Scientific classification
- Kingdom: Animalia
- Phylum: Chordata
- Class: Actinopterygii
- Order: Cichliformes
- Family: Cichlidae
- Genus: Neolamprologus
- Species: N. cunningtoni
- Binomial name: Neolamprologus cunningtoni (Boulenger, 1906)
- Synonyms: Lamprologus cunningtoni Boulenger, 1906; Lepidiolamprologus cunningtoni (Boulenger, 1906);

= Neolamprologus cunningtoni =

- Authority: (Boulenger, 1906)
- Conservation status: LC
- Synonyms: Lamprologus cunningtoni Boulenger, 1906, Lepidiolamprologus cunningtoni (Boulenger, 1906)

Species of fish

Neolamprologus cunningtoni is a species of cichlid endemic to Lake Tanganyika where it prefers areas with sandy substrates in which it digs crater-shaped nests. This carnivorous species takes fish as prey.
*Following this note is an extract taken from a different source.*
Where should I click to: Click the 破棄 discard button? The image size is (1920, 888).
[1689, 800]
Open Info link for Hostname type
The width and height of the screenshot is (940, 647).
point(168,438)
This species can reach a length of 29.1 cm TL. This species inclusion in this genus has been questioned based upon its lacking many of the characteristics of its congeners. It can also be found in the aquarium trade. The specific name of this fish honours the British zoologist William Alfred Cunnington (1877-1958), who collected the type on an expedition to Lake Tanganyika.